Exercise | Copy out every line from the records that includes "search".
▼
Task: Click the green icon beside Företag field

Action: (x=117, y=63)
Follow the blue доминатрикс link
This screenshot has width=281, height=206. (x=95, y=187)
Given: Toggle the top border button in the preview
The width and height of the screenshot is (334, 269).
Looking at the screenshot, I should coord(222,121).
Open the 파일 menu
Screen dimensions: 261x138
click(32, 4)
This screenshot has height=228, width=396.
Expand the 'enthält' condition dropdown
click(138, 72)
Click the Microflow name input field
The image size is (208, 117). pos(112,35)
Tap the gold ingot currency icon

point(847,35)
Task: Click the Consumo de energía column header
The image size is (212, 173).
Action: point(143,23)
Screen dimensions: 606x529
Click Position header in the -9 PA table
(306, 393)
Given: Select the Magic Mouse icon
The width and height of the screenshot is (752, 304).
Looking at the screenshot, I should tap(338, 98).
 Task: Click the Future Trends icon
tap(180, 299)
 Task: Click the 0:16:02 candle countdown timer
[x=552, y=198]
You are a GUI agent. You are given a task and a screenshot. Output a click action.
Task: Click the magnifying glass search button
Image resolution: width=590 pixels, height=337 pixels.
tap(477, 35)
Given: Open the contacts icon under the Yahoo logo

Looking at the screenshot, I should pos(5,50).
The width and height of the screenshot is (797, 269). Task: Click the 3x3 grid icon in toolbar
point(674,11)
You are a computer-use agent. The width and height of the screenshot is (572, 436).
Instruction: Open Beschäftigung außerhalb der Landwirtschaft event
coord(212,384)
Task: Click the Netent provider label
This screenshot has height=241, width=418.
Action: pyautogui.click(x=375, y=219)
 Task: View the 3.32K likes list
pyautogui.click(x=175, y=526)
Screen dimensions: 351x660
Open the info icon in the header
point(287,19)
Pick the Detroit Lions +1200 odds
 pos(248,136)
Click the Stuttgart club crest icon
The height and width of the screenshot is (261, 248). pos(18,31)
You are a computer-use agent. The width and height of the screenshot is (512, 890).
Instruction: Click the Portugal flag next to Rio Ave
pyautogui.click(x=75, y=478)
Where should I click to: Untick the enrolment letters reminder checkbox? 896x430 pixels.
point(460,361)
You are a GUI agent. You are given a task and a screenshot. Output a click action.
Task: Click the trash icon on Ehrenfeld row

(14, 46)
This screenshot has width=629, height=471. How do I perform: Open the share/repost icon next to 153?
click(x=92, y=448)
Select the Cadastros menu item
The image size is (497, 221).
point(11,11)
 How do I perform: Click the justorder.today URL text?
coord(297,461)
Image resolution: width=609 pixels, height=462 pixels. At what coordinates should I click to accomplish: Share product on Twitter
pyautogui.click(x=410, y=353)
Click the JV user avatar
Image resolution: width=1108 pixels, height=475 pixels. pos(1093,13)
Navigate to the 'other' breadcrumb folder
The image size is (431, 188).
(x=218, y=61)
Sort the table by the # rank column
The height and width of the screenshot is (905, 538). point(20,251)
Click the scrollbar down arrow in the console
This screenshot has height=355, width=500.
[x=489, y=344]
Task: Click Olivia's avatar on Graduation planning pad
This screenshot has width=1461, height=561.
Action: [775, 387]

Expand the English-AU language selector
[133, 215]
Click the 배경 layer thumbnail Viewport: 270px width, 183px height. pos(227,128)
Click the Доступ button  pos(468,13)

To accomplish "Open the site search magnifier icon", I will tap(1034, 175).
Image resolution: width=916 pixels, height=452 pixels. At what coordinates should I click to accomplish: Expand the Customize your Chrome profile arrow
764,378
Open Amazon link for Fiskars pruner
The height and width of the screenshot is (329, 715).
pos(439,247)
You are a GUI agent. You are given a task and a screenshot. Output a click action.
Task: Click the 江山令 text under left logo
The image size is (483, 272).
▲
Task output |
Task: Click the magnifying glass search button
To accomplish "Open the site search magnifier icon", I will tap(1034, 175).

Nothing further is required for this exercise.